Why Your Local Environment Matters

Your local development environment is where you spend the majority of your working hours as a developer. A well-configured setup reduces friction, catches errors early, and lets you move from idea to working code faster. This guide covers the tools that form the backbone of a productive modern dev environment — from terminal to container to version management.

Terminal & Shell

iTerm2 (macOS) / Windows Terminal

The default terminal emulators on most operating systems are functional but dated. iTerm2 on macOS offers split panes, profiles, a hotkey window, and excellent customization. On Windows, the modern Windows Terminal is a massive upgrade over Command Prompt or legacy PowerShell, supporting multiple tabs and shell profiles.

Zsh + Oh My Zsh

Zsh is the default shell on modern macOS and a popular choice on Linux.

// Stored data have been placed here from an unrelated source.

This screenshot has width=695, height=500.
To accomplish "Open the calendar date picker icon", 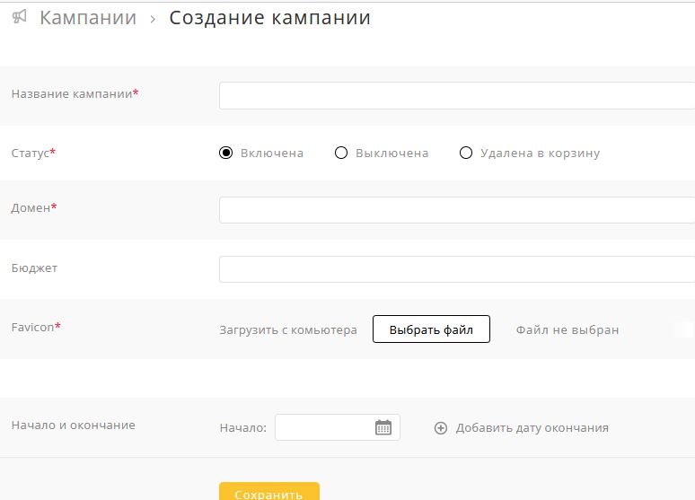I will click(x=383, y=427).
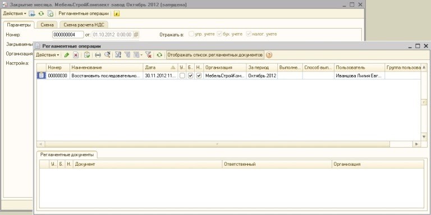Click the red X delete-mark icon
This screenshot has width=431, height=215.
click(x=76, y=55)
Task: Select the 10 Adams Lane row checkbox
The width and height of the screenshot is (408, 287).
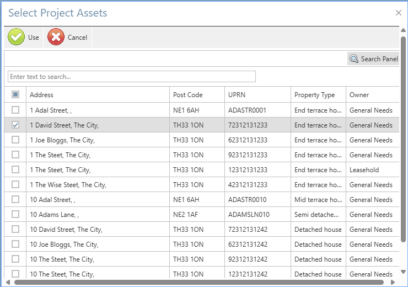Action: pos(15,215)
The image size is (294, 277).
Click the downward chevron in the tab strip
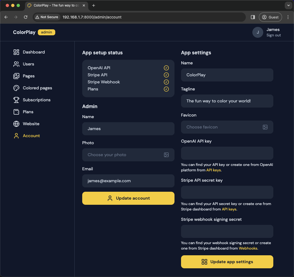pyautogui.click(x=288, y=5)
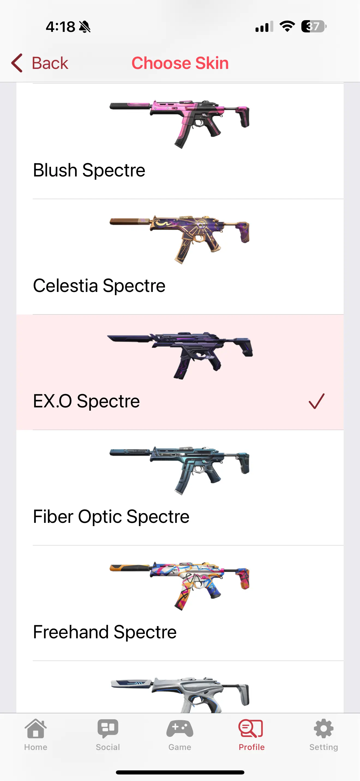This screenshot has width=360, height=781.
Task: Tap the Profile tab icon
Action: (251, 729)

Paired with Oh My Zsh (a framework for managing Zsh configurations), it unlocks plugins for git status in prompts, syntax highlighting, autosuggestions from history, and hundreds of aliases. Starship is a newer cross-shell prompt alternative worth exploring if you want something faster and more customizable.

Version Management

asdf / mise

Managing multiple versions of Node.js, Python, Ruby, or Go across different projects used to mean juggling nvm, pyenv, rbenv, and more. Tools like asdf and its faster Rust-based successor mise (formerly rtx) provide a single unified version manager for every language. Define a .tool-versions file in any project directory and the correct runtime versions are automatically activated.

Containerization

Docker Desktop / OrbStack

Docker has become nearly essential for local development — it ensures your dev environment matches staging and production, and makes spinning up databases, message queues, or third-party services trivial with Docker Compose. OrbStack has emerged as a faster, lighter alternative to Docker Desktop on macOS, with notably better performance and lower memory usage.

Code Editor

VS Code or Cursor

Both are excellent choices covered in depth elsewhere on this site. Key extensions worth adding regardless of which you choose:

  • GitLens — supercharges Git integration with inline blame, history exploration, and comparison tools
  • Error Lens — shows linting and type errors inline next to the problematic code
  • Prettier — automatic code formatting on save
  • REST Client — test API endpoints directly from .http files without leaving the editor

API Testing

Bruno / Postman / Insomnia

Every developer working with APIs needs a way to craft and test requests. Postman is the most widely known, but its move to require a cloud account for many features has pushed developers toward alternatives. Bruno is a newer, fully offline, open-source API client that stores collections as plain text files in your project repo — a significant advantage for version control.

Database GUIs

TablePlus / DBeaver

Working with databases via CLI is powerful but slow for exploration. TablePlus offers a clean, fast GUI that supports PostgreSQL, MySQL, SQLite, Redis, and more. DBeaver is the open-source alternative with broader database support — less polished, but free and capable.

Git Workflow

Lazygit

If you prefer staying in the terminal, Lazygit is a terminal UI for Git that makes staging hunks, managing branches, resolving conflicts, and reviewing commits dramatically faster than raw Git commands. It has a steep initial learning curve but pays off quickly.

Putting It All Together

The ideal local dev environment is personal — what works for one developer may not work for another. But a strong baseline looks like:

  1. A fast terminal with a customized shell (Zsh + Starship)
  2. A unified runtime version manager (mise)
  3. Docker or OrbStack for service dependencies
  4. VS Code or Cursor with a curated extension set
  5. A local-first API client like Bruno
  6. A database GUI matching your stack

Invest time in your environment now and it will pay dividends for every project you work on going forward.